So she had been told. Many automatically assumed it was something of a Southern America ethnicity, and she honestly did not know whether to say that it was correct. The mystery of it appealed to her, in a strange way. One day, if she were to actually speak with her parents, she may find out. That ship had sailed, however.
Silence overtook them briefly.
“You okay?” Those words snapped Jenny out of her trance. She was lost in memories for a moment there. Looking at Victor, his expression seemed almost remorseful, perhaps worried as to whether or not his remark was something Jenny was uncomfortable mentioning.
“What are you doing out here?” Jenny sat on top of a half-broken marble beam. She wanted to talk, at least for a little bit. Her friends were being an insufferable bunch, and she’d rather not return too soon. Victor might not be the most obvious conversation partner, but he didn’t seem too bad. “You look old. Don’t you have a family or something to go back to? Or are you someone with little access to their children once they you got older?”
“Is that what television tells you?”
Jenny stared at him, then her cheeks became flushed. Only then did she realise how terribly inappropriate that comment could have been. She had very few interactions with actual old people in the past, mostly from being such a sheltered kid since birth.

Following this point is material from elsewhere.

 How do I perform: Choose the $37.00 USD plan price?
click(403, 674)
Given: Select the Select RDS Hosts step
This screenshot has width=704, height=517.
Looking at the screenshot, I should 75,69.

“Sorry, I didn’t mean to…”
“Don’t worry about it.” Victor simply waved it off. “It isn’t wrong. Most are thrown into homes.”
“Huh…” Jenny figured that since this was a rare opportunity, she might as well try to confirm all the knowledge she had about the subject. “They say old people really hate homes and stuff. They just want to do their own thing. Is that true?”
“You calling me old?” Victor’s face was rigid and emotionless. It threw Jenny off, but only for so long.
“Your jokes are terrible.” Yet she could not help but gave a slight chuckle.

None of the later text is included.